OKLAHOMA NAT. BANK et al.
v.
COBB et al.

Syllabus

¶0 1. FRAUDULENT CONVEYANCES--Evidence of Consideration--Admissibility. In an action to subject land to the payment of a judgment obtained by the plaintiff on the ground that the debtor had conveyed it without consideration and in fraud of creditors, evidence is admissible on the issue of fraud and want of consideration to show what the true consideration was.
2. TRUSTS-- Express Trust--Establishment by Parol. The provisions of the statute of frauds, or of uses and trusts, against allowing an express trust to be established by parol, do not apply where the trust has been executed, and the object of the evidence is to show the true consideration of the deed by which it was carried out.
3. FRAUDULENT CONVEYANCES -- Fraud of Creditors -- Insolvency--Proof.

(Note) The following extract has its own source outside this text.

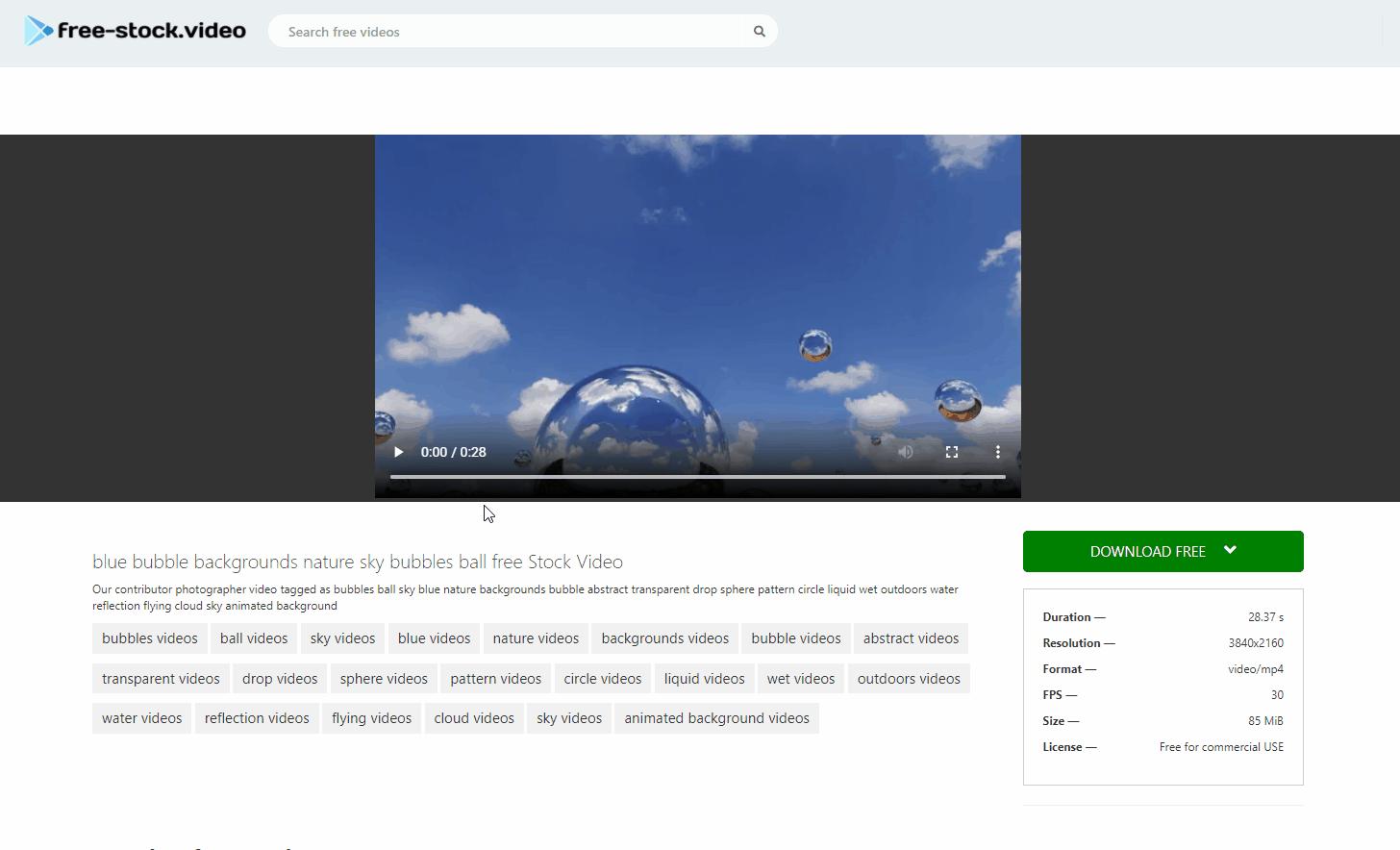Select animated background videos tag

In an action to set aside a deed charged to be fraudulent as to creditors, it must be both alleged and proved, before the deed will be set aside, that at the time the conveyance was made the debtor was insolvent, and the fact that the insolvency exists at the time suit is brought does not raise the presumption that the debtor was insolvent some months prior to that time.
4. SAME--Fraudulent Intent of Grantee. In order to set aside a deed as fraudulent as to creditors, which has been made to pay an honest debt, the grantee must know of and participate in the fraudulent intent.

Error from District Court, Muskogee County; R. P. de Graffenried, Judge.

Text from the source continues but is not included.